Both automakers and tech firms are accelerating their deployments. Tesla plans to kick off mass production of Optimus by late 2026, with a long-term goal of producing 1 million units annually. XPENG's IRON is also slated for volume production in 2026. Traditional players like GAC and Chery, meanwhile, are rolling out robot products through in-house development or partnerships, exploring applications in industrial and commercial settings.

For these automakers, developing robots isn't just about extending technology or expanding ecosystems—it's a strategic play to secure a position in the next generation of human-machine interaction.

That said, the embodied intelligence sector remains in the "early days" of the party. While enthusiasm is high, most companies have yet to turn a profit, with many still stuck in the stage of technical pre-research or small-scale testing.

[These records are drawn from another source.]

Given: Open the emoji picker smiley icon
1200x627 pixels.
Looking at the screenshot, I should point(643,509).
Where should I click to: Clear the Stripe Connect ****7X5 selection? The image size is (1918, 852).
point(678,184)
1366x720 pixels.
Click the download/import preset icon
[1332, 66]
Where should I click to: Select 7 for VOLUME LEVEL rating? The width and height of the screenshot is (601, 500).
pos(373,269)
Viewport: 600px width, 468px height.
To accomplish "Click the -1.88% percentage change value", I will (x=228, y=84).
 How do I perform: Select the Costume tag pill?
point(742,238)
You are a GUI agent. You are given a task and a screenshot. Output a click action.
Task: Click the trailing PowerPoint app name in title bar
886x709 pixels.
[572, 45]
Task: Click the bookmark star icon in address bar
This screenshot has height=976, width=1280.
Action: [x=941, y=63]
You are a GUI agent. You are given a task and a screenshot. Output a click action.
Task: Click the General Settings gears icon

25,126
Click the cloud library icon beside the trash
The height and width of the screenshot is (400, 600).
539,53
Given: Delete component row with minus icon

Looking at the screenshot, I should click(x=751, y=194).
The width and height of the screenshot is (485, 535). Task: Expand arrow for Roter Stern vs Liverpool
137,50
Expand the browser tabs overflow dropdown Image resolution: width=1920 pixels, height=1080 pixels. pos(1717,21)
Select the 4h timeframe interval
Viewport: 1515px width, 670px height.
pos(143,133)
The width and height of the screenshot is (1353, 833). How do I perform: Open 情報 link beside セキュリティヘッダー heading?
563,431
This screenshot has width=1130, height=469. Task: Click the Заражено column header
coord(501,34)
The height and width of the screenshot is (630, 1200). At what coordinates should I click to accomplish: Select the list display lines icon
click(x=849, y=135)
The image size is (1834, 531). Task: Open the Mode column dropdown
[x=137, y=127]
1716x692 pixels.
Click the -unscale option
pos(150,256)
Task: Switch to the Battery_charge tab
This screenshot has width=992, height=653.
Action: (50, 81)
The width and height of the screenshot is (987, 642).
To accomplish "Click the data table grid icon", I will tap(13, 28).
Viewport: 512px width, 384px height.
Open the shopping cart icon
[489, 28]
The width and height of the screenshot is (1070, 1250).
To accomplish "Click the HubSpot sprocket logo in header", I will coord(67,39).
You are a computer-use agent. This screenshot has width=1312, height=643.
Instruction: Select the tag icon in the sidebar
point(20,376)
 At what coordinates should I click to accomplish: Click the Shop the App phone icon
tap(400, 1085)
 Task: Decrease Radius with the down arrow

After all, robots must achieve dynamic balance, precise manipulation, and human interaction in unstructured environments—demands that place far higher burdens on system real-time performance, robustness, and intelligence.

For instance, both Tesla's Optimus and XPENG's IRON are continuously iterating on humanoid movement and dexterous manipulation, yet widespread commercial use remains a ways off. Furthermore, viable business models are still taking shape; robots are currently limited to industrial collaboration, exhibition guidance, and research. Large-scale deployment in homes or public services will take time.